Two Virginia politicians expressed opposing views on a plan to raise the debt limit backed by Republican House Speaker John Boehner.
Congressman Jim Moran, a Northern Virginia Democrat, said he would vote against the plan put forth by Boehner. The state's Republican governor urged Virginia's congressional delegation to support the bill.
"One of the major flaws in Speaker Boehner's bill is that it would expire at Christmastime, just six months from now. Ratings agencies have expressed deep concern about this short-term plan, stating it would result in a downgrade of our nation's credit rating from the gold standard AAA to AA," Moran said in a statement.
Moran said the debt ceiling needs to be raised because a default would increase the debt by adding to borrowing costs.
"Despite the wishful thinking of some in Congress, the United States must meet our debt obligations by increasing the debt ceiling," Moran said. He said he supports the Democratic-backed plan in the Senate.
As opposed to Moran, Republican Virginia Governor Bob McDonnell urged Congress - particularly Virginia's delegation - to coalesce behind Boehner's debt ceiling bill in the frightful final days before the nation defaults on its bills.
In a press statement, McDonnell said the Boehner plan achieves the goal of cutting spending without raising taxes and will avert an Aug. 2 financial crisis by raising the federal government's $14.3 trillion borrowing limit.

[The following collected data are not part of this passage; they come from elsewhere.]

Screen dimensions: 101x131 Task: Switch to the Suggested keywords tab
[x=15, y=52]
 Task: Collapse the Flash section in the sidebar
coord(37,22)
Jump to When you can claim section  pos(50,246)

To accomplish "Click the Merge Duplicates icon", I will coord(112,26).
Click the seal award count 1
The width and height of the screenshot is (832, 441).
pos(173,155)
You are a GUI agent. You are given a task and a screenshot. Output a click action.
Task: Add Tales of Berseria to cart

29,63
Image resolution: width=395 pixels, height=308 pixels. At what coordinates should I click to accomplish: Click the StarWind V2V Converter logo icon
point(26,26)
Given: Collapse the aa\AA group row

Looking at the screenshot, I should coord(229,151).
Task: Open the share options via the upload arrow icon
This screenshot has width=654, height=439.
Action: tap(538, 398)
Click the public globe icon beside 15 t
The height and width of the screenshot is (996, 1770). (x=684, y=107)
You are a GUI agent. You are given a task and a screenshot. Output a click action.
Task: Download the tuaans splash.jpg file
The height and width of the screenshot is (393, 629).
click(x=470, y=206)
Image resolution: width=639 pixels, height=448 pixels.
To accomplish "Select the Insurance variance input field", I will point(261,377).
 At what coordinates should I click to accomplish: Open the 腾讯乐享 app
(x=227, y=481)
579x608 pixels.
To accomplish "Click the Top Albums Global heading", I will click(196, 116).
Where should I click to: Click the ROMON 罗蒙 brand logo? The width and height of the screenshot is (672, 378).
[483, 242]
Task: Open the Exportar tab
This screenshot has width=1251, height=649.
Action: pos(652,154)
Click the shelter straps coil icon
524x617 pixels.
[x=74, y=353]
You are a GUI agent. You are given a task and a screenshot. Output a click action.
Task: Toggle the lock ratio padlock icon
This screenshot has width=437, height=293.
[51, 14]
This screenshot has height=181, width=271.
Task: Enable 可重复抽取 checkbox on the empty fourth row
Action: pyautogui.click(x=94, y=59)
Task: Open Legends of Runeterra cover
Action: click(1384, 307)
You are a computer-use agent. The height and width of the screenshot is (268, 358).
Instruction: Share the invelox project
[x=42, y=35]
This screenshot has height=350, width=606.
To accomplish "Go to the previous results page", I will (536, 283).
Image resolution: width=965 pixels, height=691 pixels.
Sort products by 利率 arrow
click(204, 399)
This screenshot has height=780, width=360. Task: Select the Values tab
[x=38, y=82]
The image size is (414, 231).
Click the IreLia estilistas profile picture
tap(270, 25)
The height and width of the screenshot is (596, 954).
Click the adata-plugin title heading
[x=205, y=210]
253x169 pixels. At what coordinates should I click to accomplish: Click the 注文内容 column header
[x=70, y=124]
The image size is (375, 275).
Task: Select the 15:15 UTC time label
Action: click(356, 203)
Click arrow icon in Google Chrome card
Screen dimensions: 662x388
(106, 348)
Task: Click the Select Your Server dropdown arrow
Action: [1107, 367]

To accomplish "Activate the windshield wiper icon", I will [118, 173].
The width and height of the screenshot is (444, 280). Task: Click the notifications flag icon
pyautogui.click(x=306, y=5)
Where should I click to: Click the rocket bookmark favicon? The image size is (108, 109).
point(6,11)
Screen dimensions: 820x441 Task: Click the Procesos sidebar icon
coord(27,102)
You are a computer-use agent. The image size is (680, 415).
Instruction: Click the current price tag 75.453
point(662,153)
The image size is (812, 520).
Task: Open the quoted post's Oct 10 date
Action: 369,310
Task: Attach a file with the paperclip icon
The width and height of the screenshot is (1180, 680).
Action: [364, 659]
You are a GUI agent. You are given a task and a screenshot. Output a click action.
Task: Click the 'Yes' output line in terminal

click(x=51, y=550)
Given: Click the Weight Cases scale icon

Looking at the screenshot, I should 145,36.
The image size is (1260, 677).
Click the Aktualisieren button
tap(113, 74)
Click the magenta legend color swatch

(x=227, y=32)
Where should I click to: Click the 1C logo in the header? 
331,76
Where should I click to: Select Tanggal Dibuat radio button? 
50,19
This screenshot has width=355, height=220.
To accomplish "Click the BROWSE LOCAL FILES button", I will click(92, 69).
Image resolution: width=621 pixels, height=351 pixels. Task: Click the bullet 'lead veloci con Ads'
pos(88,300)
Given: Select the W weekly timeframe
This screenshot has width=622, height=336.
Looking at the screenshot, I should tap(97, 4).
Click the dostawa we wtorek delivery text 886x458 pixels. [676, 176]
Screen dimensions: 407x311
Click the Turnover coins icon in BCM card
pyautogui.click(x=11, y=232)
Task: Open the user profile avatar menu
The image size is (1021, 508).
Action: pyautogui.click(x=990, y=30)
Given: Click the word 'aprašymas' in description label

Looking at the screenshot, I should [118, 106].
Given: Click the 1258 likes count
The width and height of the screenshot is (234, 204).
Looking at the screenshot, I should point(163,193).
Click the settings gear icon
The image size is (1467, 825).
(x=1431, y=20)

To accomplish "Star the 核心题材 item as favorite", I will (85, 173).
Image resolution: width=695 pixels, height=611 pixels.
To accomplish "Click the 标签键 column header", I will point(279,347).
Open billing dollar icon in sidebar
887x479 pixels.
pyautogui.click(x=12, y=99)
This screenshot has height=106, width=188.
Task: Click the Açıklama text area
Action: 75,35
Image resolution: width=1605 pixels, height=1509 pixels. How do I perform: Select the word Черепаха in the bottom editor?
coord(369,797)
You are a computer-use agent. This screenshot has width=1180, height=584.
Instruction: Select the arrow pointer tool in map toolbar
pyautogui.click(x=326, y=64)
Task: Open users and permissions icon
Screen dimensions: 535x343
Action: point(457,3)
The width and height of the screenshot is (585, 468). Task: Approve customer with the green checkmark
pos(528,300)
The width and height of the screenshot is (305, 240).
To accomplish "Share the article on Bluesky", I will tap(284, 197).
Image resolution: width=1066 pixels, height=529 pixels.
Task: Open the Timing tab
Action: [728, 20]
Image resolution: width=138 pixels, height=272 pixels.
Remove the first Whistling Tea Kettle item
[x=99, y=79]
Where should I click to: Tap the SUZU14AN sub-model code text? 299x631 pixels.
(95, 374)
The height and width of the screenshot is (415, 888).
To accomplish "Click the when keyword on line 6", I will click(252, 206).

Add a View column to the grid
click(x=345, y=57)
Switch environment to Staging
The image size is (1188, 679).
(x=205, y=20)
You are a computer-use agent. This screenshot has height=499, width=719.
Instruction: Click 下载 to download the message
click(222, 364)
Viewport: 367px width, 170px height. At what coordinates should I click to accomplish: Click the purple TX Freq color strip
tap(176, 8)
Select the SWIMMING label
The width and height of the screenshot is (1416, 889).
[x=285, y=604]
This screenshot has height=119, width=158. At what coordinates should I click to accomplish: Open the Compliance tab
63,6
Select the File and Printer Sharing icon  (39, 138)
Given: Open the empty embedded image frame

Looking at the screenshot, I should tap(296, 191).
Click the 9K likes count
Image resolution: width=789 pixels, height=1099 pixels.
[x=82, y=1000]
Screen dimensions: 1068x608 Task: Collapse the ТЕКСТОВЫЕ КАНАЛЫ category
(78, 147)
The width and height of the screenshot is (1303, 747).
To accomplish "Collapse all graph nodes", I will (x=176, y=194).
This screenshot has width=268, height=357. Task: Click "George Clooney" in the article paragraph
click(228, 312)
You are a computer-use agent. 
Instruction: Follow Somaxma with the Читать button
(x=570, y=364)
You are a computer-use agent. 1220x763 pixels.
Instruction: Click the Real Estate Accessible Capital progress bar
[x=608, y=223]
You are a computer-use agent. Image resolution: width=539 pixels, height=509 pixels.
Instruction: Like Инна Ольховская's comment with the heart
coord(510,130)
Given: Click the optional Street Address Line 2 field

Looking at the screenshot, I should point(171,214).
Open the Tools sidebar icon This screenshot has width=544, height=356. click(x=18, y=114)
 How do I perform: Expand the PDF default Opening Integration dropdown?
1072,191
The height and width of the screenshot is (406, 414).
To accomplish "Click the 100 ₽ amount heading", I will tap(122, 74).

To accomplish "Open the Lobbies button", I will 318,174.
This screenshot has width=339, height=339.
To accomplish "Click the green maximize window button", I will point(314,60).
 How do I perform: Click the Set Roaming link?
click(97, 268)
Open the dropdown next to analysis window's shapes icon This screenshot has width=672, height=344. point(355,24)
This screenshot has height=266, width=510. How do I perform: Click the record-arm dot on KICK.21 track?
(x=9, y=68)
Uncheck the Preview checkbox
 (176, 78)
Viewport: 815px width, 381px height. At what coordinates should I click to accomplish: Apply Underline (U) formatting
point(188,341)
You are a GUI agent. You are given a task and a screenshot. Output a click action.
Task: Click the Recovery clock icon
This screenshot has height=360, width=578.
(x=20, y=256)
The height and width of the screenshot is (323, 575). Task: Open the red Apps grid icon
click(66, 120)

McDonnell concluded the brief statement by saying: "I urge the members of Congress, including Virginia's delegation, to vote in support of this measure."
The popular Virginia conservative often mentioned as a 2012 GOP vice presidential running mate acted as Boehner struggled to solidify support among reluctant conservatives in his own caucus for his last-ditch effort to avoid default.